Warga tersebut juga menyoroti sejumlah alokasi anggaran Pemkab Garut yang dinilainya tidak mencerminkan keadilan. Diantaranya belanja pegawai lebih dari Rp 2 triliun, anggaran rapat dan perjalanan dinas sekitar Rp 12 miliar, biaya makan dan minum miliaran rupiah, belanja alat tulis kantor (ATK), serta pengadaan seragam pegawai dengan nominal fantastis.
“Buat ATK sekian miliar, buat meeting belasan miliar, sampai baju kita beliin loh, pajak rakyat harusnya dialokasikan dengan tepat sih,” tambahnya dalam unggahan yang kini ramai dibagikan di berbagai platform media sosial.
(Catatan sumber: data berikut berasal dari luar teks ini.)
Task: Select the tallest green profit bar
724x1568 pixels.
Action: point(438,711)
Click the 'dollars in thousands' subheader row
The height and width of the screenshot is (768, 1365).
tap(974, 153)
Postur Anggaran 2025: Belanja Besar, Realisasi Belum Maksimal
Berdasarkan data yang beredar, dari total pagu Rp 4,9 triliun, realisasi anggaran baru mencapai sekitar Rp 3,6 triliun atau 73,67%. Sementara beberapa sektor sosial dan pelayanan dasar seperti pemberdayaan masyarakat, pendidikan nonformal, dan kesejahteraan sosial masih belum menunjukkan penyerapan optimal — bahkan dinilai rawan menjadi bancakan anggaran.
Dosen Kebijakan Publik STISIP Samudera Indonesia Selatan, Ade Burhanudin menilai sektor-sektor sosial semestinya menjadi prioritas utama dalam belanja daerah.
“Kritik warga ini tentu sangat relevan. APBD bukan sekadar nominal, tapi refleksi keadilan dan kesejahteraan harus didistribusikan dengan penuh integritas. Ketika pegawai nyaman tapi rakyat masih lapar, tentunya ada yang salah dalam arah kebijakan dan tata kelola fiskal kita,” tegas Ade Burhanudin saat dimintai tanggapan oleh media.
Transparansi dan akuntabilitas pun dipertanyakan apabila realisasi APBD tidak sesuai semestinya. Kritik ini menambah daftar panjang tuntutan publik agar Pemkab Garut lebih transparan dalam pengelolaan anggaran daerah. Meski laporan keuangan tersedia secara terbuka, sebagian masyarakat menilai bahwa data realisasi anggaran belum cukup menjelaskan dampak nyata terhadap kesejahteraan warga.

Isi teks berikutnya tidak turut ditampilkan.